Wednesday, April 24, 2019

Paying for expanding free and discounted transit passes should rest with the province

Every so often, discussions in our region bubble up about if transit service should be free, the cost of transit fares should be reduced for everyone, or if existing discount programs should be expanded to encompass a larger group of people. Generally, the status-quo prevails.

King George SkyTrain Station

Today, children 4 years old and younger can use transit for free. Children and young people between the ages of 5 and 18, people 65 years and older, plus HandyCard holders pay a lower Concession fare which is 12% to 70% lower than regular adult fares depending on the product.

People who attend public post-secondary initiations receive a discounted U-Pass.

TransLink also sells the provincial government Concession-priced transit passes to support the BC Bus Pass program which provides annual transit passes to people with disabilities and low-income seniors. The province charges $45 per year to people who are eligible for the BC Bus Pass.

There is currently a wide variety of discounted and near-free transit access programs that are available for people in our region. Even so, TransLink estimates that there are currently about 45,000 active transit users in our region who live in households with incomes below the low-income cut-off, and who are not eligible for the current subsidized programs.

TransLink estimates that it would cost between $25 to $40 million per year to provide near-free transit passes to all people who live in households with incomes below the low-income cut-off. If the region was going to provide near-free transit access to all people with low-incomes without the help of the province, it would require an increase in property tax that all property owners pay between $14 and $22 per year, per household on average.

When TransLink completed its Transit Fare Review last year, it found that the majority of people were supportive of expanding discounted transit access programs.

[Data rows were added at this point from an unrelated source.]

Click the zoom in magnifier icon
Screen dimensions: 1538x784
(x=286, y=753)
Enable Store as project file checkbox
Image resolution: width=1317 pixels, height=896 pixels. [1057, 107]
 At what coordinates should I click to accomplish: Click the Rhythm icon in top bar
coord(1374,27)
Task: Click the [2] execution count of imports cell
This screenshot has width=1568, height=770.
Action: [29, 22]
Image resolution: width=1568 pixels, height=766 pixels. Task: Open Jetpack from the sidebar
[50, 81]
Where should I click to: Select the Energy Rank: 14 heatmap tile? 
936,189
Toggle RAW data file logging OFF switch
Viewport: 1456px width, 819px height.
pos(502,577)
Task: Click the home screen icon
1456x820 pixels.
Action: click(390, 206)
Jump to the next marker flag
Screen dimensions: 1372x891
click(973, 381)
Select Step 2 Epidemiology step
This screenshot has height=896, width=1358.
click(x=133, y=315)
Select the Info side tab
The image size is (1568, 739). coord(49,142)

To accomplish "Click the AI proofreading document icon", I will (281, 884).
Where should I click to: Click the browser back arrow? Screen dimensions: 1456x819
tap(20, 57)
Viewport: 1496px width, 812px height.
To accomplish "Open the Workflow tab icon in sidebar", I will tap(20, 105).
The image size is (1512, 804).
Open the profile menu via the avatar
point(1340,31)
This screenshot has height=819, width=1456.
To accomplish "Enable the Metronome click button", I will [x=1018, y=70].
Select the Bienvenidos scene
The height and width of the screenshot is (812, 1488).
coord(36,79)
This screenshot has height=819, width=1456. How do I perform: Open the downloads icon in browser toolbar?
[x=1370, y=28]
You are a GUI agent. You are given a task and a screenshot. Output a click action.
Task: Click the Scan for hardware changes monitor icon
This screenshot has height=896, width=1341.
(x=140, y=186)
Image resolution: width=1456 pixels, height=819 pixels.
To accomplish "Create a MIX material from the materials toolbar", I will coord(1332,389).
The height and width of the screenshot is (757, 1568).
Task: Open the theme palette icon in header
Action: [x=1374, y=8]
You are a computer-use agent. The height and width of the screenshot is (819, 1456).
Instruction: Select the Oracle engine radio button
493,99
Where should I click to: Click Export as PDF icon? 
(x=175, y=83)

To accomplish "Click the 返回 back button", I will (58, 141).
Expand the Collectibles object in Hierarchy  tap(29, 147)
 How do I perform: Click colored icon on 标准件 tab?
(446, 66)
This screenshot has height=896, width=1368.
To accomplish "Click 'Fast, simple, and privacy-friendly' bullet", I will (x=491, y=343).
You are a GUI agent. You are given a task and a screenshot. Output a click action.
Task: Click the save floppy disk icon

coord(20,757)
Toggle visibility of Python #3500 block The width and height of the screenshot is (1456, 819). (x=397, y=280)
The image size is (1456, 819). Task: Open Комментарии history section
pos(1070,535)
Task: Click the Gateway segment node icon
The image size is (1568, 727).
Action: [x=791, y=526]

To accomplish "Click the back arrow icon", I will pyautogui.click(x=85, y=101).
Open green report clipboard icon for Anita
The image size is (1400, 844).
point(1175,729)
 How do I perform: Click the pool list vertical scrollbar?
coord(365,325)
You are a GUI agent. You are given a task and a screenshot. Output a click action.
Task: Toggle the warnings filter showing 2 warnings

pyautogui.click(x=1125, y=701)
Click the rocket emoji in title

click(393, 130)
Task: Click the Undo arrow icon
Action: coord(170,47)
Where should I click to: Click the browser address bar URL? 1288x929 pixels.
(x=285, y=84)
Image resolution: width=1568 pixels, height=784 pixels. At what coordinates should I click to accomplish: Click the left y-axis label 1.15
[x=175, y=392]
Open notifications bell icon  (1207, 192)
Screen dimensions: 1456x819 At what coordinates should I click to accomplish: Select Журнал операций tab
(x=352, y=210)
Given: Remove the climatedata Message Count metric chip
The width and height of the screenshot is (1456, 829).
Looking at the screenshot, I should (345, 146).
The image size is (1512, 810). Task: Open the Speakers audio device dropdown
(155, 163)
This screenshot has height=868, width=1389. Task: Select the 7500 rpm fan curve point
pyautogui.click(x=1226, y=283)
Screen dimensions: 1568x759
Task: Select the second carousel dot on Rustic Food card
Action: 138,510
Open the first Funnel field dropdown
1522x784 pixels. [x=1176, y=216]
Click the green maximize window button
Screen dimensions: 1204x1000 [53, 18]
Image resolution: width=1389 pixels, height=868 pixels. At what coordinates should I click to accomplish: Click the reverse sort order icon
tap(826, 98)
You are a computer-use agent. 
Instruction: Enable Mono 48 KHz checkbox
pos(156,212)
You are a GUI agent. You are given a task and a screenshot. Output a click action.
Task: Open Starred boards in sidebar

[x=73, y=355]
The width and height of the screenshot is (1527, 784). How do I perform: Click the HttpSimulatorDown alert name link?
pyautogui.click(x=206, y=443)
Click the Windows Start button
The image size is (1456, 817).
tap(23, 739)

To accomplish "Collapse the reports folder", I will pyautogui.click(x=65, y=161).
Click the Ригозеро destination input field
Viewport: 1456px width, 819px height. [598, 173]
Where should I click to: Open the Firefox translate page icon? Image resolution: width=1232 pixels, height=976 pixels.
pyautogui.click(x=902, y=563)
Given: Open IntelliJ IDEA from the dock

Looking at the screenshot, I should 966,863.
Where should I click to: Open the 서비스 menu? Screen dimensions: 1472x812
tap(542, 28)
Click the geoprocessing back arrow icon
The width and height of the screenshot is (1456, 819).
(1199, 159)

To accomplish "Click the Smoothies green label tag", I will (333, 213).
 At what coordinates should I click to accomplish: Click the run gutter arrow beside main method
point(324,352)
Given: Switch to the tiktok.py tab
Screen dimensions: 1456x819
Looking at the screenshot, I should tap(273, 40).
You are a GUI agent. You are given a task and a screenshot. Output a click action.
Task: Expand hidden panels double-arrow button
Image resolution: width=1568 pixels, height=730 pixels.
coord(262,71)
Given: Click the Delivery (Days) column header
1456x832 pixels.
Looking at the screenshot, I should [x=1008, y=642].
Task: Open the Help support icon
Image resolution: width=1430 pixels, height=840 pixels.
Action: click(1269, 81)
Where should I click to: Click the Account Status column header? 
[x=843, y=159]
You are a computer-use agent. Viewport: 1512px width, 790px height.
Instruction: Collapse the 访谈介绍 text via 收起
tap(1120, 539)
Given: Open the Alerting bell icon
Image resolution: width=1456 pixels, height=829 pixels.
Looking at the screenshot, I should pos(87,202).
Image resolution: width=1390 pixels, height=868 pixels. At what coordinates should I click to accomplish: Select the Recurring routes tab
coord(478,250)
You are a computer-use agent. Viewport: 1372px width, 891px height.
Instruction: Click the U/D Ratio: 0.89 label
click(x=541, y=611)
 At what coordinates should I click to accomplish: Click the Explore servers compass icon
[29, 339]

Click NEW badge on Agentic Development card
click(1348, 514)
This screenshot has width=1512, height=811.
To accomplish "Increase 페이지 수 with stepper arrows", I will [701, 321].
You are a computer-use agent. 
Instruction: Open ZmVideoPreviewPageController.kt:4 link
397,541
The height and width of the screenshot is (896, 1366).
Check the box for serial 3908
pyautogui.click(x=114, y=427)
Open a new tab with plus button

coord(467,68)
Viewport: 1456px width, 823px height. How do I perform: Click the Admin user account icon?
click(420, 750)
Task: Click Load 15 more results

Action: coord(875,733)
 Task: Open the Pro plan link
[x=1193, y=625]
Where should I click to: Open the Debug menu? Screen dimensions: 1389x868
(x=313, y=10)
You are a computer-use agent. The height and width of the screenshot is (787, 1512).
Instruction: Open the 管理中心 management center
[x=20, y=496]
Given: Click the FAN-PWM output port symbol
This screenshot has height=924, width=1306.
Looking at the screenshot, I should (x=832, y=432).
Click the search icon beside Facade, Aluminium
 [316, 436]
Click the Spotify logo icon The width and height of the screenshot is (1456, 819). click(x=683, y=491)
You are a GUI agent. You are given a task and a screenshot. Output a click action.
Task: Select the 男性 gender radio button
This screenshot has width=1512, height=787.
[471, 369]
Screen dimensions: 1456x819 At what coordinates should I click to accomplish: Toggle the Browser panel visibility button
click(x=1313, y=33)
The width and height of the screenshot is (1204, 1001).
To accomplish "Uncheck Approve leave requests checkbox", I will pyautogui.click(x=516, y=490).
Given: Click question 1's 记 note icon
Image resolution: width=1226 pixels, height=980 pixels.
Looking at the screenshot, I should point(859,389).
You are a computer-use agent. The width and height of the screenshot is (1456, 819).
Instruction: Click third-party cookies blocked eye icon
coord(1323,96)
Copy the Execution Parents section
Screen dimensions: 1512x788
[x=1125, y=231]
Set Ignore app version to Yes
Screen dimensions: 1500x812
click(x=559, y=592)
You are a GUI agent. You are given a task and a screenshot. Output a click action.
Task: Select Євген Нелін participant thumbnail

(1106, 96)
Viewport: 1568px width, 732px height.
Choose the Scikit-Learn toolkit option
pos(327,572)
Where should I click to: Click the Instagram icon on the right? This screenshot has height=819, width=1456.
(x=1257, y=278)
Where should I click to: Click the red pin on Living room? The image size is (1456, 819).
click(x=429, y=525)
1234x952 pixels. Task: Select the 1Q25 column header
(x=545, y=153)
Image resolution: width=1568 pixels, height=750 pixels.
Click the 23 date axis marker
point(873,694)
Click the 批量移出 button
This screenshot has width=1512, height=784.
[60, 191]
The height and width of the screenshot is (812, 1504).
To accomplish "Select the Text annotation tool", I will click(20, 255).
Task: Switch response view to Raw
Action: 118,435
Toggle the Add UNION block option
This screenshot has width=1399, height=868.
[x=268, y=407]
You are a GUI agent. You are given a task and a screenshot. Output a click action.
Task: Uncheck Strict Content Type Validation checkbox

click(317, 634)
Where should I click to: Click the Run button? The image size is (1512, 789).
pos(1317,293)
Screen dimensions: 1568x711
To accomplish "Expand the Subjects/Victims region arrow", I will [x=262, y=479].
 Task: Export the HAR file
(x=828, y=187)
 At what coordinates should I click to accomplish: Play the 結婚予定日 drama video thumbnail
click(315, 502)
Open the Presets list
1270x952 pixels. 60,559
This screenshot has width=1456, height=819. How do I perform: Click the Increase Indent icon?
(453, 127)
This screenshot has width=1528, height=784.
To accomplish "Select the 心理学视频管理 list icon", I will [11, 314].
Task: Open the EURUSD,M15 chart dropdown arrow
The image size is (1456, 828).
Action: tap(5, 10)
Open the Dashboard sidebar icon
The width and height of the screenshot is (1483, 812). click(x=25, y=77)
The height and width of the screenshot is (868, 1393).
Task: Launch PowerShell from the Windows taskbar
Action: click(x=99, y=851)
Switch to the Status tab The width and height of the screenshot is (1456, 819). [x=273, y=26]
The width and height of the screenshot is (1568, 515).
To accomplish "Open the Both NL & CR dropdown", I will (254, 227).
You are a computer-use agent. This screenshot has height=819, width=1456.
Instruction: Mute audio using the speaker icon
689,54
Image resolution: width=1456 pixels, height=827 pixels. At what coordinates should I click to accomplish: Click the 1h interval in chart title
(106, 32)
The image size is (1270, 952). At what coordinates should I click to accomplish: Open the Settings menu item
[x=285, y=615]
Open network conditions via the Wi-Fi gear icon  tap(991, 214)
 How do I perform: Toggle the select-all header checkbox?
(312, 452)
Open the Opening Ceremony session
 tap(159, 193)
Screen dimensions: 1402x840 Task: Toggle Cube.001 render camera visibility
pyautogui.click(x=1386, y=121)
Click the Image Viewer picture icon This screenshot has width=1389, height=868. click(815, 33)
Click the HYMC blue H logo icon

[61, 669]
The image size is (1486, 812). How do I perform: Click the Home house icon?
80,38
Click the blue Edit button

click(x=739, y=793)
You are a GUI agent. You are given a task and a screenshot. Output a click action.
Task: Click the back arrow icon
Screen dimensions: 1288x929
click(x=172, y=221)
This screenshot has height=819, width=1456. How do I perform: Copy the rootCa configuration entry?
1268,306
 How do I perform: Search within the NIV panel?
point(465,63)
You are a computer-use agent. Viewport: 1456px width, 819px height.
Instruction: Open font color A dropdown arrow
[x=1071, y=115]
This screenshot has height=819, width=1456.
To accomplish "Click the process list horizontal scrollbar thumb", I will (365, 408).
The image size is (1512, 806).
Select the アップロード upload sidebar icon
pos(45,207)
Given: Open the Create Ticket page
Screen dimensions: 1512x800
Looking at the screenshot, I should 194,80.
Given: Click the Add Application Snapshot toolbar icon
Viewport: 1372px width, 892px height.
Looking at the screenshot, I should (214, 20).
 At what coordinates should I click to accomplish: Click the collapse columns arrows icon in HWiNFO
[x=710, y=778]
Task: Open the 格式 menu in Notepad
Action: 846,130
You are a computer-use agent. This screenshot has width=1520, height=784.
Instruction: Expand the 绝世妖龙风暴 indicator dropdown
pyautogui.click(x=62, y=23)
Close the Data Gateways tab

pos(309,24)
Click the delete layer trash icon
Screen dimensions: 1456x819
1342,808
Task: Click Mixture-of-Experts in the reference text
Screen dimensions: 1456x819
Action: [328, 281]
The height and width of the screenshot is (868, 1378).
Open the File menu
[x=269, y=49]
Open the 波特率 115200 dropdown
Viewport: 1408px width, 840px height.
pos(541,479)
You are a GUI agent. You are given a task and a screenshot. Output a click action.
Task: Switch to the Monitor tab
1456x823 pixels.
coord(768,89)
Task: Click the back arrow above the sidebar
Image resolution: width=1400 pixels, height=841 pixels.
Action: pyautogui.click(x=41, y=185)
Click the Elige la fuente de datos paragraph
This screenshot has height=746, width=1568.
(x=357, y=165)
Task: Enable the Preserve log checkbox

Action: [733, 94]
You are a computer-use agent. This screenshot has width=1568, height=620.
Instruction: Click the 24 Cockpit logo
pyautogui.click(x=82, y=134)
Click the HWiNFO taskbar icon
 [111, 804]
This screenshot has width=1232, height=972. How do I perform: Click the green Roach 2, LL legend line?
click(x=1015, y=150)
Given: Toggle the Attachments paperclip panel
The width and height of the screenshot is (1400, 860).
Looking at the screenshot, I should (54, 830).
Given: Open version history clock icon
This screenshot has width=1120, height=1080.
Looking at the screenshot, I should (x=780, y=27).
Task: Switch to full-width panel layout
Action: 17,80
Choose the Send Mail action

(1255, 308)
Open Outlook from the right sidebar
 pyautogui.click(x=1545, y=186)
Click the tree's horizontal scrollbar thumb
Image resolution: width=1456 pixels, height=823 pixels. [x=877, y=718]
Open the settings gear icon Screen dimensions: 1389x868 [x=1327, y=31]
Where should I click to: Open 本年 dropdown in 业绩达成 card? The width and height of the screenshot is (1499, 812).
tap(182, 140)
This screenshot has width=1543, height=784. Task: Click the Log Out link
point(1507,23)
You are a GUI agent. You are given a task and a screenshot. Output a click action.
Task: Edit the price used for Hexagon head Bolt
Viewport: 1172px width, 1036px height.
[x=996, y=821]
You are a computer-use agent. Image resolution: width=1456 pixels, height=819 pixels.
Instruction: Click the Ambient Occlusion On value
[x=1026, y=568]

When asked if regular fares should be increased to make up the loss of revenue, that support reduced to 47%.

At tomorrow’s TransLink Mayors’ Council meeting, the following recommendations are being proposed for endorsement by the region’s mayors:

  1. Reaffirm the existing policy position of the Mayors’ Council and TransLink Board that expanding transit fare discounts for low-income residents, children and youth are social policy objectives and are best funded and administered by the Provincial Government.
  2. Publicly advocate to the Province for funding to expand discounts to: (a) more low-income residents than are currently eligible under the existing BC Bus Pass Program; and (b) children and youth on the basis that the Province pays all associated TransLink incremental costs.

While there is clearly a desire to increase travel choice for all people in our region, it is the responsibility of the provincial government to expand these discounted programs. The provincial government is ultimately responsible for funding social programs in Metro Vancouver as it has the financial resources.